Data records:
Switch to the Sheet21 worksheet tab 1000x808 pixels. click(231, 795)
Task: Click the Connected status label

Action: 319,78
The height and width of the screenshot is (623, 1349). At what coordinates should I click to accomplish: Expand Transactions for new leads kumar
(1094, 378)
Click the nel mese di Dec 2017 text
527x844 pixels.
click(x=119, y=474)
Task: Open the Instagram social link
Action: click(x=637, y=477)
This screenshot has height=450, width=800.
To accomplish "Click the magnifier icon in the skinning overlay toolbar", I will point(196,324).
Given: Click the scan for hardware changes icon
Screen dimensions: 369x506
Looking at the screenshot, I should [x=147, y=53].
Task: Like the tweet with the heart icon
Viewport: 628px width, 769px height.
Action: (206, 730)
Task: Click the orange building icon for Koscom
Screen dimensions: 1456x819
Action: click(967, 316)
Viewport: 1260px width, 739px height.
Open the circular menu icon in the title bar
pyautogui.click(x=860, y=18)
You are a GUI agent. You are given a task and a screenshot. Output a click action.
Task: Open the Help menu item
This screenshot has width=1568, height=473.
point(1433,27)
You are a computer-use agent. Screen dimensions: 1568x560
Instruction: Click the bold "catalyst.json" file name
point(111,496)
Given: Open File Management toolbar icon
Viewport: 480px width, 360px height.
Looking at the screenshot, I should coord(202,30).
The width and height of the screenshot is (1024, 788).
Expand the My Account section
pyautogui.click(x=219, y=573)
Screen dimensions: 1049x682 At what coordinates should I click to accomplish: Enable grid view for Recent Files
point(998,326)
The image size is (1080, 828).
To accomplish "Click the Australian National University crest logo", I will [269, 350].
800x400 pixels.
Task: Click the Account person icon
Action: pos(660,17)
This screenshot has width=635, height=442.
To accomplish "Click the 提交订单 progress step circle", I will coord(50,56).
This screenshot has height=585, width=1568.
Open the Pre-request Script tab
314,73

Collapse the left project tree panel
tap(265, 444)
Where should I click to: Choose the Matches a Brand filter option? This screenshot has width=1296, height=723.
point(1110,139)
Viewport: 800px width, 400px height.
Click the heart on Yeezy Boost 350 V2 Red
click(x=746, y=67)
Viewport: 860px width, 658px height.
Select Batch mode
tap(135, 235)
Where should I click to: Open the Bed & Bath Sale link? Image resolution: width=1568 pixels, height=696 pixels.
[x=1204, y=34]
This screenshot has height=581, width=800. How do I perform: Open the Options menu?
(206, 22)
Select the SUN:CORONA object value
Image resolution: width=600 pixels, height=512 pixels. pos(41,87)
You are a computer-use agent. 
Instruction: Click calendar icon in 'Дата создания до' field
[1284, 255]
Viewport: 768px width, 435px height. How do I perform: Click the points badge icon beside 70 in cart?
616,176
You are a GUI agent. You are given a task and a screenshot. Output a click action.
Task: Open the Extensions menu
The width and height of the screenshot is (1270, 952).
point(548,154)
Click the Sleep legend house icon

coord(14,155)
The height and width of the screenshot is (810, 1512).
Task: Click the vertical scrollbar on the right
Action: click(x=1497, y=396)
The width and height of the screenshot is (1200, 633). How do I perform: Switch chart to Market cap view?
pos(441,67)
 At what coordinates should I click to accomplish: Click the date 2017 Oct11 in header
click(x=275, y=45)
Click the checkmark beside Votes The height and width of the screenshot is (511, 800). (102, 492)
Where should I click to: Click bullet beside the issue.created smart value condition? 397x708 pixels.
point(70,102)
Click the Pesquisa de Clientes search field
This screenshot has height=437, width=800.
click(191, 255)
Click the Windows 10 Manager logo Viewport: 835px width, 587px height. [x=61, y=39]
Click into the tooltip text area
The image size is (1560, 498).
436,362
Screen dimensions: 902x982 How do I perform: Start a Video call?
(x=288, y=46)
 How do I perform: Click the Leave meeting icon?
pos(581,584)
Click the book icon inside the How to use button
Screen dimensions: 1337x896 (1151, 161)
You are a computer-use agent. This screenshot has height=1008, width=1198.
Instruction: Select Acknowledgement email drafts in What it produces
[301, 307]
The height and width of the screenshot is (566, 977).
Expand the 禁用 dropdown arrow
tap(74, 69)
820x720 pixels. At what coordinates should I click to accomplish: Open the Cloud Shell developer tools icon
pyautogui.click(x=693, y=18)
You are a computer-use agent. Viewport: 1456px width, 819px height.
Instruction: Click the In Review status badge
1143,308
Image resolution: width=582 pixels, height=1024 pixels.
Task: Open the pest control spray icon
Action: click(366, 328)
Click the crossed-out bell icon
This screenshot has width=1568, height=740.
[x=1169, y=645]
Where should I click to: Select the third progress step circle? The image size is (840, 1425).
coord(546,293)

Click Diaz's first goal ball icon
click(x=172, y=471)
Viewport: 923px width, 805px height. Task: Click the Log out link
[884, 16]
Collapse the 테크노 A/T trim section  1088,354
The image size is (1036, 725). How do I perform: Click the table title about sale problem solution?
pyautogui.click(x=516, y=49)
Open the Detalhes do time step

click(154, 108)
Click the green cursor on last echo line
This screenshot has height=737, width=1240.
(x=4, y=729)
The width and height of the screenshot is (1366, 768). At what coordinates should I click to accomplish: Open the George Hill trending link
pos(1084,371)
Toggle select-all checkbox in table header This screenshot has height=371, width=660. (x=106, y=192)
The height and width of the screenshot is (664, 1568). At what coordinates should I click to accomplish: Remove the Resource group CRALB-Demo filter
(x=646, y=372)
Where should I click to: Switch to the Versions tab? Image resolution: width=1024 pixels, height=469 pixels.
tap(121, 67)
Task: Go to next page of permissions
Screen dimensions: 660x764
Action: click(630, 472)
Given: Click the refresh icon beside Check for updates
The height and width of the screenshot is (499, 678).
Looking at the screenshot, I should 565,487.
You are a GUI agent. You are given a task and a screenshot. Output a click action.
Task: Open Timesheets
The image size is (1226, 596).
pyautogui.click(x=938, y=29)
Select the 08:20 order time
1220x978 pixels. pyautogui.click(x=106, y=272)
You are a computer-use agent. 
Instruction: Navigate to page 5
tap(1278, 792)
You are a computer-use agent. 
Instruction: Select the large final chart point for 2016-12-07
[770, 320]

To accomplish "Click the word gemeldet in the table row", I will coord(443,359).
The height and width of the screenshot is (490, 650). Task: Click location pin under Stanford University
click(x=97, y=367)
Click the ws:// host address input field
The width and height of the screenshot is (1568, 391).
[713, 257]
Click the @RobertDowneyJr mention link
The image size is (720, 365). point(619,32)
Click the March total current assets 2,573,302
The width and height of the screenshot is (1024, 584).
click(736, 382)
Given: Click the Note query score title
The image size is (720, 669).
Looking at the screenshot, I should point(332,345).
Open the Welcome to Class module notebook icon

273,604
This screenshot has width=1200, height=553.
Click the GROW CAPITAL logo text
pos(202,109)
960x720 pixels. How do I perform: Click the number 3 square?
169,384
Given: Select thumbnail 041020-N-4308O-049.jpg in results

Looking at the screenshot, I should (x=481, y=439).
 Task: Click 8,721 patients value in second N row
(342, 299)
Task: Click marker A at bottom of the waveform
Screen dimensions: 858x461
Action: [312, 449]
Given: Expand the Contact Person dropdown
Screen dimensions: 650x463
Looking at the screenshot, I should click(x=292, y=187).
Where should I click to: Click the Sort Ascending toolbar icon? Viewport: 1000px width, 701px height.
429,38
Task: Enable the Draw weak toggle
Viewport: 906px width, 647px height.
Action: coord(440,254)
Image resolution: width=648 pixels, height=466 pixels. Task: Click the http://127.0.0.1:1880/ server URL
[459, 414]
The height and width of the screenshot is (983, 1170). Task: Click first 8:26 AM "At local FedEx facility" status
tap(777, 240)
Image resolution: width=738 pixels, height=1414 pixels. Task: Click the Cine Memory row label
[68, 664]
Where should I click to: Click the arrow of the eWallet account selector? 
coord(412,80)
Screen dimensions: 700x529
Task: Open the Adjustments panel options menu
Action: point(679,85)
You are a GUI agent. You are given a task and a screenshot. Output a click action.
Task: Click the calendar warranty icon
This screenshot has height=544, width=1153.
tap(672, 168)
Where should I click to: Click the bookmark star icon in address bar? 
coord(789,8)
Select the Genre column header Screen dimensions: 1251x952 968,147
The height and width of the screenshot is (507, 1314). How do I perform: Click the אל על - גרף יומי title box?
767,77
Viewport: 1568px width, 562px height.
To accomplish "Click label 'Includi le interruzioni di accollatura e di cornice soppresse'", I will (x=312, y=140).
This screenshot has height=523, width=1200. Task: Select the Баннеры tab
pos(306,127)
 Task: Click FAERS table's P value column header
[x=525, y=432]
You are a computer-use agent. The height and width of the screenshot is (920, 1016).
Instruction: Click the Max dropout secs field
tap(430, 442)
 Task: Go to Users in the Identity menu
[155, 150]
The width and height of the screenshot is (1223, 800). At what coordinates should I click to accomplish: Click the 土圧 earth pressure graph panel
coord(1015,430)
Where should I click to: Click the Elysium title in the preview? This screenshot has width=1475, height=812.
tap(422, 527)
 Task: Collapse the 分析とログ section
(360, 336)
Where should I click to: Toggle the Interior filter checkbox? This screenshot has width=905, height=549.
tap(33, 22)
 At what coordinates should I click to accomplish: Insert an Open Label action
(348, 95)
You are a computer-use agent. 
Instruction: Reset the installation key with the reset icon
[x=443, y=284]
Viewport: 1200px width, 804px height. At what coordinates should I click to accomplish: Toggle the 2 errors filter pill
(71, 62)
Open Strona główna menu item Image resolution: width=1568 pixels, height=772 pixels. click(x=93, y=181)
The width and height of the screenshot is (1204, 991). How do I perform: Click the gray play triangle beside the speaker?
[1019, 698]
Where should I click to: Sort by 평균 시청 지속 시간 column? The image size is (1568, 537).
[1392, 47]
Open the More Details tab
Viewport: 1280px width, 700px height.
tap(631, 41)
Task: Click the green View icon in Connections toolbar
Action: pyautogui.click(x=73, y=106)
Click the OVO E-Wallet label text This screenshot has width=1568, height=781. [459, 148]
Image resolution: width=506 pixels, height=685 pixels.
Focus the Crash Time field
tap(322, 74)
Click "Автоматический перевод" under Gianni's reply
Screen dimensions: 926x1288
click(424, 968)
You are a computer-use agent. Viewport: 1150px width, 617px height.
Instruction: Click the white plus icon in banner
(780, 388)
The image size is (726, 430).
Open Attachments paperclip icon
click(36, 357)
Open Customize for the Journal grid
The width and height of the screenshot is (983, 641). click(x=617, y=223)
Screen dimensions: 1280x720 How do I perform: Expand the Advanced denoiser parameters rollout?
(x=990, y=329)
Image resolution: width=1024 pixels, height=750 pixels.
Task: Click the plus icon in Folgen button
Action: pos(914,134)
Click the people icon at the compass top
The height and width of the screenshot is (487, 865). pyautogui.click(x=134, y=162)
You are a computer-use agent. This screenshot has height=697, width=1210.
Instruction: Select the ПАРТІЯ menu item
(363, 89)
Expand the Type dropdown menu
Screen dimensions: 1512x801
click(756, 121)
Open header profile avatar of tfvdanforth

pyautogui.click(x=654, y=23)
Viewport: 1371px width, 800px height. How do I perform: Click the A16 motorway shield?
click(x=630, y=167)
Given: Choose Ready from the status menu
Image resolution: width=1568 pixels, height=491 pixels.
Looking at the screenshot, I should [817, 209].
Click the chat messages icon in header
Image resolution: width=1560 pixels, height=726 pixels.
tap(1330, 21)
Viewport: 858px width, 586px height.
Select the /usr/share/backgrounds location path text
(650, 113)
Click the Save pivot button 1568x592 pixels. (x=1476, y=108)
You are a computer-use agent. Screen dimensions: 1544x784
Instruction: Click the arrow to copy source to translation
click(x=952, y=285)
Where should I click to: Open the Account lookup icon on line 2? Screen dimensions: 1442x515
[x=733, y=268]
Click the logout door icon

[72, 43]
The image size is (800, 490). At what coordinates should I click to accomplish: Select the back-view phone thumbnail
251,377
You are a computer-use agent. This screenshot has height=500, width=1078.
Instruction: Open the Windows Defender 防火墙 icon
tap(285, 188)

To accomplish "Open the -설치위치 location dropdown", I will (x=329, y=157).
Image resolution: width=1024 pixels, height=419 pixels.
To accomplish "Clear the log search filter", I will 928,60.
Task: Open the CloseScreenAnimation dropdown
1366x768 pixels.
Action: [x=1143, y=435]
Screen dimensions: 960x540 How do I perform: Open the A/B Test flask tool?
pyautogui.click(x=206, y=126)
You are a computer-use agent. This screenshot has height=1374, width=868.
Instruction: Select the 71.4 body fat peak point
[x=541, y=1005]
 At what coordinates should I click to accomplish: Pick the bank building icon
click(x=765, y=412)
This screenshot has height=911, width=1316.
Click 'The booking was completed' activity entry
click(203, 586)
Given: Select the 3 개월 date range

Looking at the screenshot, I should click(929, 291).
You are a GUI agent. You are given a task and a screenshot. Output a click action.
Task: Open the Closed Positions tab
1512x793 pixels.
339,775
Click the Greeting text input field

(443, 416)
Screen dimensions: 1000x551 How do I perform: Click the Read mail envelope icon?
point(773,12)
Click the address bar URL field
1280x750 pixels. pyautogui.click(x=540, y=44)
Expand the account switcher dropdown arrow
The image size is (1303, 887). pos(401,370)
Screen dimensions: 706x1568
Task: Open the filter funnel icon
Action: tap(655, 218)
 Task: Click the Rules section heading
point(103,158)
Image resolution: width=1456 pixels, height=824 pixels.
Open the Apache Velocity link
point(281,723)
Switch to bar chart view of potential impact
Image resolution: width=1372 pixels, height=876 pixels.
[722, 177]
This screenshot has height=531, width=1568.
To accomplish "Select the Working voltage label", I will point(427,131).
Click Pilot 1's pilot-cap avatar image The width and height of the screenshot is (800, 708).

Task item —
Only the lines above starting at the one containing "Select the Genre" and ending at the one containing "Viewport: 1568px width, 562px height.", both included, are to be returned, exactly as they read.

Exercise result —
Select the Genre column header Screen dimensions: 1251x952 968,147
The height and width of the screenshot is (507, 1314). How do I perform: Click the אל על - גרף יומי title box?
767,77
Viewport: 1568px width, 562px height.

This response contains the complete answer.